§ **Exercise goal**:
Each record is to be given again without alteration.

§ **Exercise materials**:
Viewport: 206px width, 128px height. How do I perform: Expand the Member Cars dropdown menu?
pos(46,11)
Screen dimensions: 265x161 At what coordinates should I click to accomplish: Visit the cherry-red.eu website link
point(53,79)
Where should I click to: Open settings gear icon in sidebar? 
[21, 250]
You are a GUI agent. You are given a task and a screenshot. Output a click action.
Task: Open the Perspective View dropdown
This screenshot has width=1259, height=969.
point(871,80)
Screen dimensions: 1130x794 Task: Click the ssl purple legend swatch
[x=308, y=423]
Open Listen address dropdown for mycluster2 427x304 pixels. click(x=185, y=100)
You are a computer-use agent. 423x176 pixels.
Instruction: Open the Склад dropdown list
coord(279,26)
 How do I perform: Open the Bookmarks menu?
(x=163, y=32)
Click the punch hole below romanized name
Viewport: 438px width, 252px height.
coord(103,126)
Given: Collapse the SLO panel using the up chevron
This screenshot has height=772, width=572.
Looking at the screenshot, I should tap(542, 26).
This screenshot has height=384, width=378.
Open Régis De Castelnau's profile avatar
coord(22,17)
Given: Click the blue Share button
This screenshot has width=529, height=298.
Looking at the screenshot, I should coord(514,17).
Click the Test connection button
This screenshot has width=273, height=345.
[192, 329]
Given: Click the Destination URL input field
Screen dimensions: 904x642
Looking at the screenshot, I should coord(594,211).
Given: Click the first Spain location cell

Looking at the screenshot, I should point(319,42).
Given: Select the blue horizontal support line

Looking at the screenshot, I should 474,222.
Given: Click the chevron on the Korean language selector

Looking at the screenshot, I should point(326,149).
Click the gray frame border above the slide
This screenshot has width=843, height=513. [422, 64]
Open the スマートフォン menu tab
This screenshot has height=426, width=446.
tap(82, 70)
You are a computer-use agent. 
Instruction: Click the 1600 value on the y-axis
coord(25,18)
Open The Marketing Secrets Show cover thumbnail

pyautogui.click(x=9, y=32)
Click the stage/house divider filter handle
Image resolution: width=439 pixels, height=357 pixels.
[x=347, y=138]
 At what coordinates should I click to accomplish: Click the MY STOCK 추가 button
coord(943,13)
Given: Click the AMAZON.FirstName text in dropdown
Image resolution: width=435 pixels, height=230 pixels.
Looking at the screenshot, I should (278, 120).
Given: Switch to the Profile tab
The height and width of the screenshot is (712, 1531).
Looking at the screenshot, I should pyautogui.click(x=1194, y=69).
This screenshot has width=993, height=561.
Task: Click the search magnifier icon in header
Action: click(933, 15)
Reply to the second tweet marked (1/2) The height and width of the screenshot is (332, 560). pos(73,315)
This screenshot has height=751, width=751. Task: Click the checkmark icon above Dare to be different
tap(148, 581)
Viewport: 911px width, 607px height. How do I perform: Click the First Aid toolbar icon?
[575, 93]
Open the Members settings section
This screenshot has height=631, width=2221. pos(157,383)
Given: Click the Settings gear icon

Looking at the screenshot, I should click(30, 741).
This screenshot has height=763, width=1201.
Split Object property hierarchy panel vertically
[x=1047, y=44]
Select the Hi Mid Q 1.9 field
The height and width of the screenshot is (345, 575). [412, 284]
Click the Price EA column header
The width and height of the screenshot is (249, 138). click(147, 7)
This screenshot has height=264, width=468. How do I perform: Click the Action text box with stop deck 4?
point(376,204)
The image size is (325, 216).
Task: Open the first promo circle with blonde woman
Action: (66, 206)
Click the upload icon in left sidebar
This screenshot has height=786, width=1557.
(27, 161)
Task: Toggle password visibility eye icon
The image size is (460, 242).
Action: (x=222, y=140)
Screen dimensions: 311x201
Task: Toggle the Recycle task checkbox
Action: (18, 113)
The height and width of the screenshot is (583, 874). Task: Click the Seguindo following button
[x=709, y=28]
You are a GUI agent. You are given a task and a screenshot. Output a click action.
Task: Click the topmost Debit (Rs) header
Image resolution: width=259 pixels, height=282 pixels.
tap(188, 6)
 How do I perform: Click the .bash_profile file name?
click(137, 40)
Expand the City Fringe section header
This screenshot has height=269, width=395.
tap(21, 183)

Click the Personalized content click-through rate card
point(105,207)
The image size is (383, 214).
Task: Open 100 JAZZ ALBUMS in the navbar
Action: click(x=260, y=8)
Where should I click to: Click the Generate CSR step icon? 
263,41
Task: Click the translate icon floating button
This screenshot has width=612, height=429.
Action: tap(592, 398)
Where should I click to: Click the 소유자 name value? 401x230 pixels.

§ **Answer**:
Viewport: 206px width, 128px height. How do I perform: Expand the Member Cars dropdown menu?
pos(46,11)
Screen dimensions: 265x161 At what coordinates should I click to accomplish: Visit the cherry-red.eu website link
point(53,79)
Where should I click to: Open settings gear icon in sidebar? 
[21, 250]
You are a GUI agent. You are given a task and a screenshot. Output a click action.
Task: Open the Perspective View dropdown
This screenshot has width=1259, height=969.
point(871,80)
Screen dimensions: 1130x794 Task: Click the ssl purple legend swatch
[x=308, y=423]
Open Listen address dropdown for mycluster2 427x304 pixels. click(x=185, y=100)
You are a computer-use agent. 423x176 pixels.
Instruction: Open the Склад dropdown list
coord(279,26)
 How do I perform: Open the Bookmarks menu?
(x=163, y=32)
Click the punch hole below romanized name
Viewport: 438px width, 252px height.
coord(103,126)
Given: Collapse the SLO panel using the up chevron
This screenshot has height=772, width=572.
Looking at the screenshot, I should tap(542, 26).
This screenshot has height=384, width=378.
Open Régis De Castelnau's profile avatar
coord(22,17)
Given: Click the blue Share button
This screenshot has width=529, height=298.
Looking at the screenshot, I should coord(514,17).
Click the Test connection button
This screenshot has width=273, height=345.
[192, 329]
Given: Click the Destination URL input field
Screen dimensions: 904x642
Looking at the screenshot, I should coord(594,211).
Given: Click the first Spain location cell

Looking at the screenshot, I should point(319,42).
Given: Select the blue horizontal support line

Looking at the screenshot, I should 474,222.
Given: Click the chevron on the Korean language selector

Looking at the screenshot, I should point(326,149).
Click the gray frame border above the slide
This screenshot has width=843, height=513. [422, 64]
Open the スマートフォン menu tab
This screenshot has height=426, width=446.
tap(82, 70)
You are a computer-use agent. 
Instruction: Click the 1600 value on the y-axis
coord(25,18)
Open The Marketing Secrets Show cover thumbnail

pyautogui.click(x=9, y=32)
Click the stage/house divider filter handle
Image resolution: width=439 pixels, height=357 pixels.
[x=347, y=138]
 At what coordinates should I click to accomplish: Click the MY STOCK 추가 button
coord(943,13)
Given: Click the AMAZON.FirstName text in dropdown
Image resolution: width=435 pixels, height=230 pixels.
Looking at the screenshot, I should (278, 120).
Given: Switch to the Profile tab
The height and width of the screenshot is (712, 1531).
Looking at the screenshot, I should pyautogui.click(x=1194, y=69).
This screenshot has width=993, height=561.
Task: Click the search magnifier icon in header
Action: click(933, 15)
Reply to the second tweet marked (1/2) The height and width of the screenshot is (332, 560). pos(73,315)
This screenshot has height=751, width=751. Task: Click the checkmark icon above Dare to be different
tap(148, 581)
Viewport: 911px width, 607px height. How do I perform: Click the First Aid toolbar icon?
[575, 93]
Open the Members settings section
This screenshot has height=631, width=2221. pos(157,383)
Given: Click the Settings gear icon

Looking at the screenshot, I should click(30, 741).
This screenshot has height=763, width=1201.
Split Object property hierarchy panel vertically
[x=1047, y=44]
Select the Hi Mid Q 1.9 field
The height and width of the screenshot is (345, 575). [412, 284]
Click the Price EA column header
The width and height of the screenshot is (249, 138). click(147, 7)
This screenshot has height=264, width=468. How do I perform: Click the Action text box with stop deck 4?
point(376,204)
The image size is (325, 216).
Task: Open the first promo circle with blonde woman
Action: (66, 206)
Click the upload icon in left sidebar
This screenshot has height=786, width=1557.
(27, 161)
Task: Toggle password visibility eye icon
The image size is (460, 242).
Action: (x=222, y=140)
Screen dimensions: 311x201
Task: Toggle the Recycle task checkbox
Action: (18, 113)
The height and width of the screenshot is (583, 874). Task: Click the Seguindo following button
[x=709, y=28]
You are a GUI agent. You are given a task and a screenshot. Output a click action.
Task: Click the topmost Debit (Rs) header
Image resolution: width=259 pixels, height=282 pixels.
tap(188, 6)
 How do I perform: Click the .bash_profile file name?
click(137, 40)
Expand the City Fringe section header
This screenshot has height=269, width=395.
tap(21, 183)

Click the Personalized content click-through rate card
point(105,207)
The image size is (383, 214).
Task: Open 100 JAZZ ALBUMS in the navbar
Action: click(x=260, y=8)
Where should I click to: Click the Generate CSR step icon? 
263,41
Task: Click the translate icon floating button
This screenshot has width=612, height=429.
Action: tap(592, 398)
Where should I click to: Click the 소유자 name value? 401x230 pixels.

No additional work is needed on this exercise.